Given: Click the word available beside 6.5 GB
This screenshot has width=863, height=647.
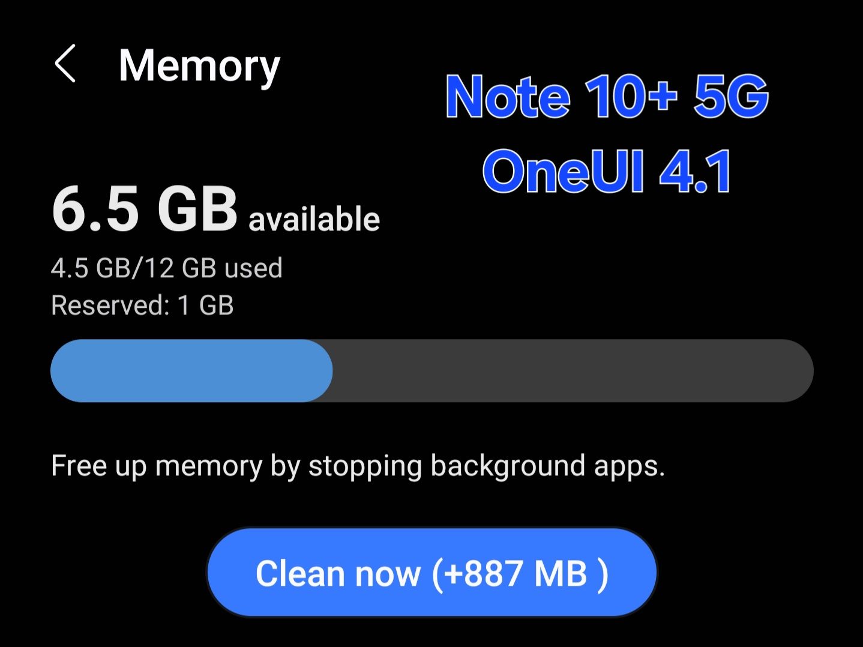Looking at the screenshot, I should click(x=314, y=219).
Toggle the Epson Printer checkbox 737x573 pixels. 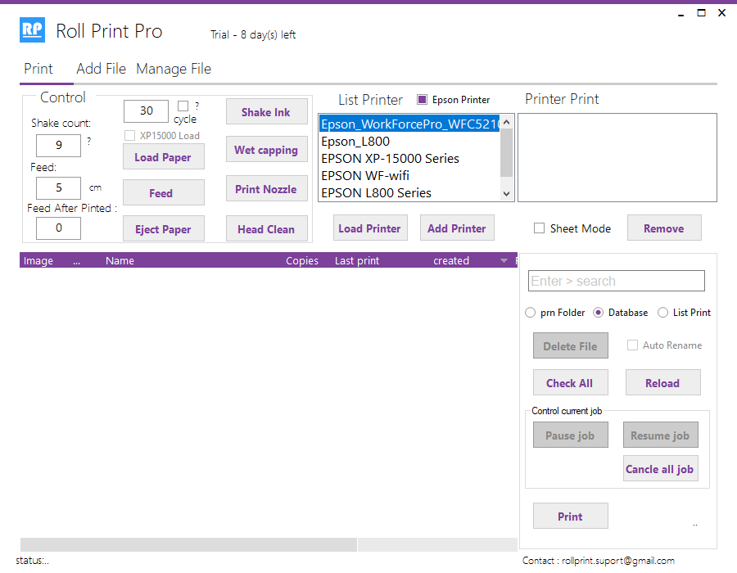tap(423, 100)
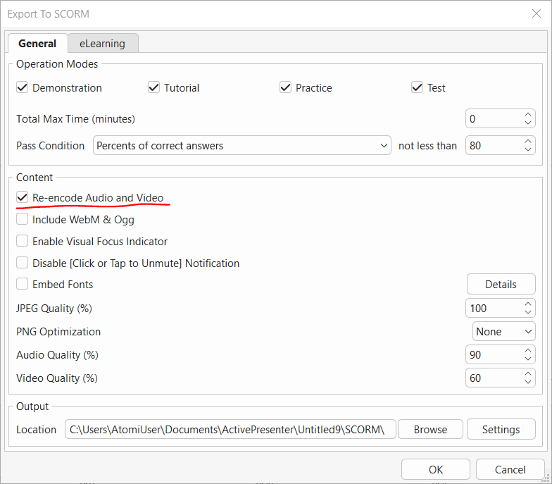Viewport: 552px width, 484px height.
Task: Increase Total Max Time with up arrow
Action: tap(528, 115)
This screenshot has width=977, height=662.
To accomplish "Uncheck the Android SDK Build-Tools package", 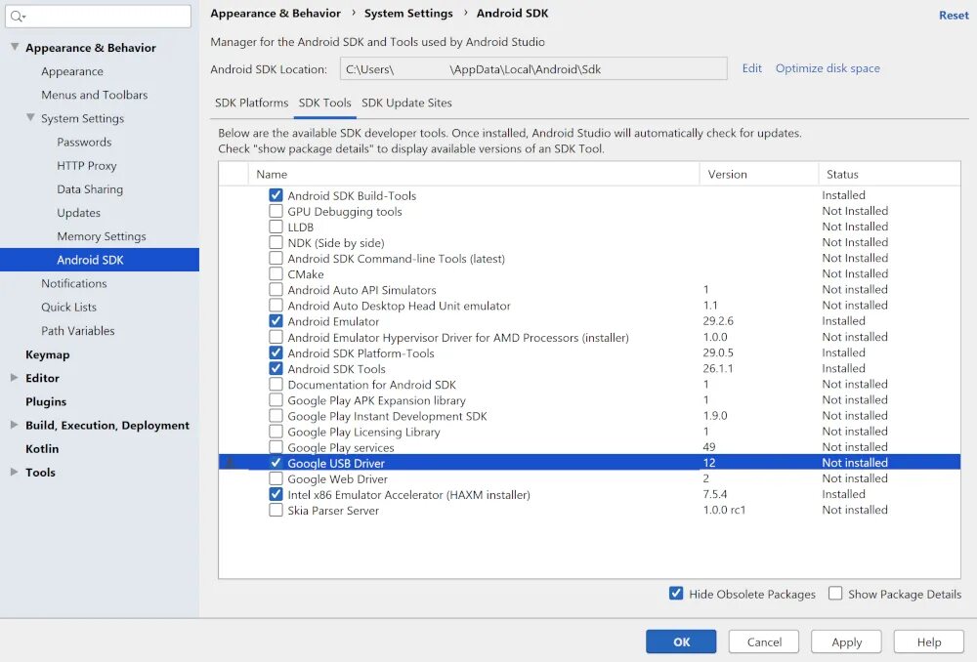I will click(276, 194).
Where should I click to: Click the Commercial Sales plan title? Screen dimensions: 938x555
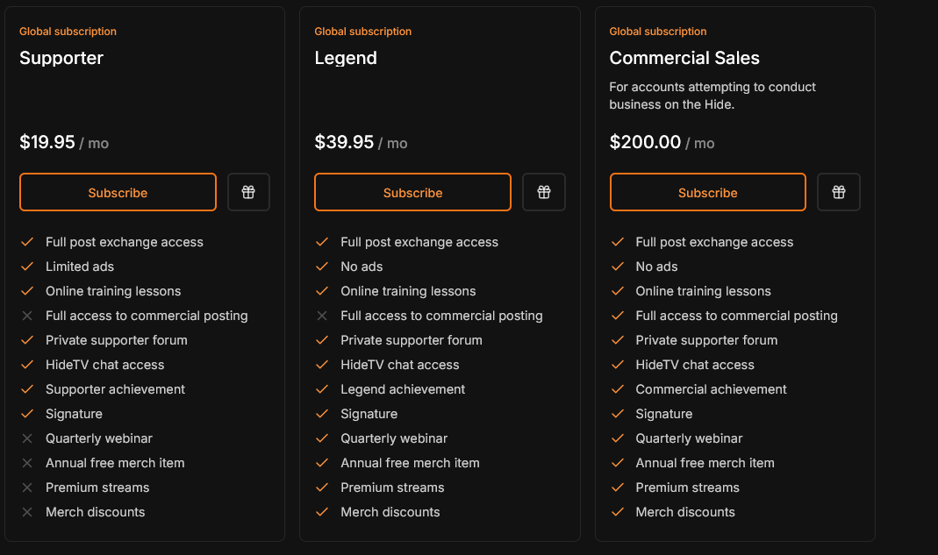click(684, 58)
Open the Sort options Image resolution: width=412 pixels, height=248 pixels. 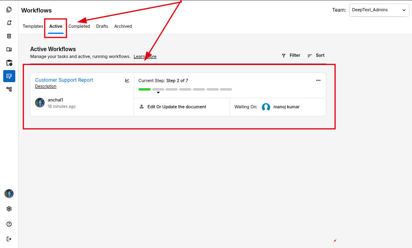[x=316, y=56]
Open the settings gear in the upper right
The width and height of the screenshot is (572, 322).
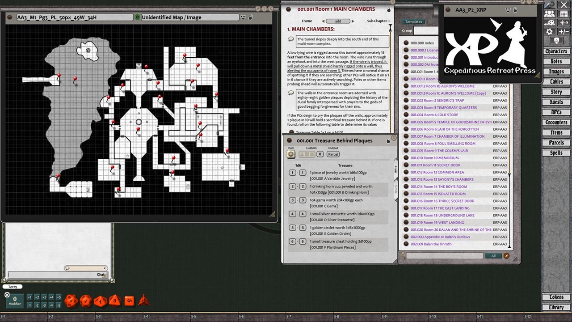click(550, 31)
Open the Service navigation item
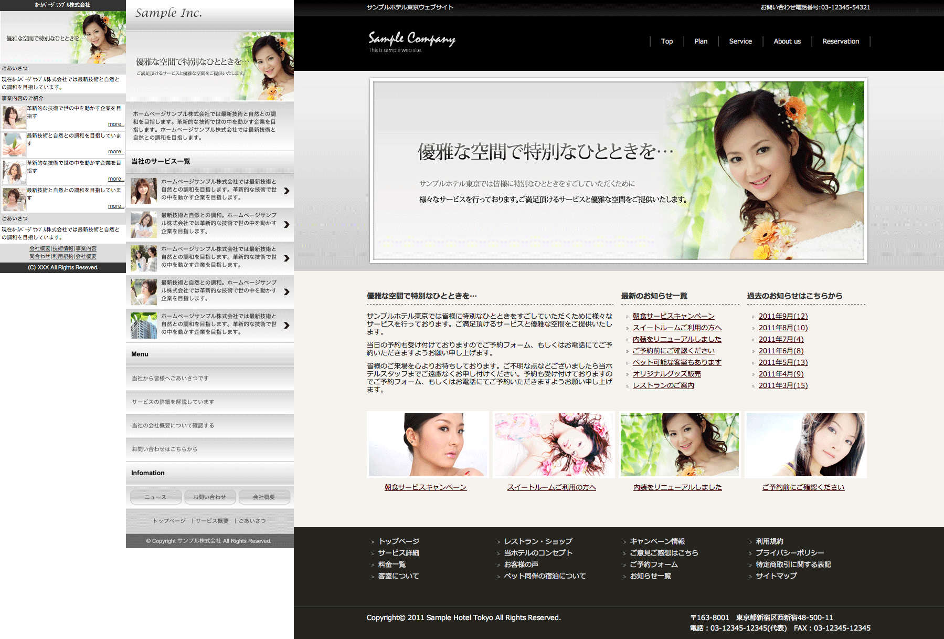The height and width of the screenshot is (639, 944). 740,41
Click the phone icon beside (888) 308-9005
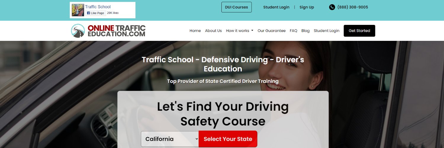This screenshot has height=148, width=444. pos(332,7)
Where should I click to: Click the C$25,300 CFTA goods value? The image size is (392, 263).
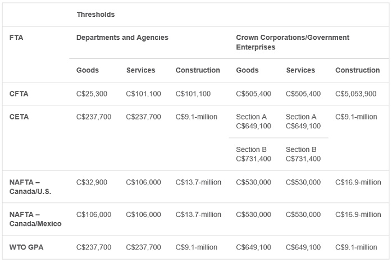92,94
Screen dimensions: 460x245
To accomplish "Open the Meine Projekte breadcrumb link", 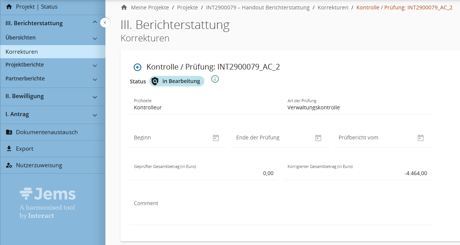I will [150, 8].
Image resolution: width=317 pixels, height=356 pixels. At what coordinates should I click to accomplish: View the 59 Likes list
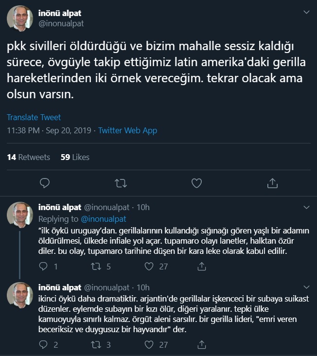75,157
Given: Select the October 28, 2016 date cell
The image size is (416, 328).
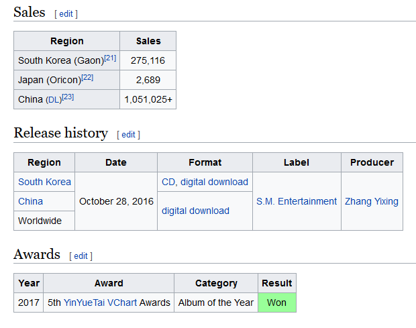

Task item ▸ Take every line above that includes "Given" and list it.

Answer box ▸
Given: Click the word available beside 6.5 GB
Given: Select the October 28, 2016 date cell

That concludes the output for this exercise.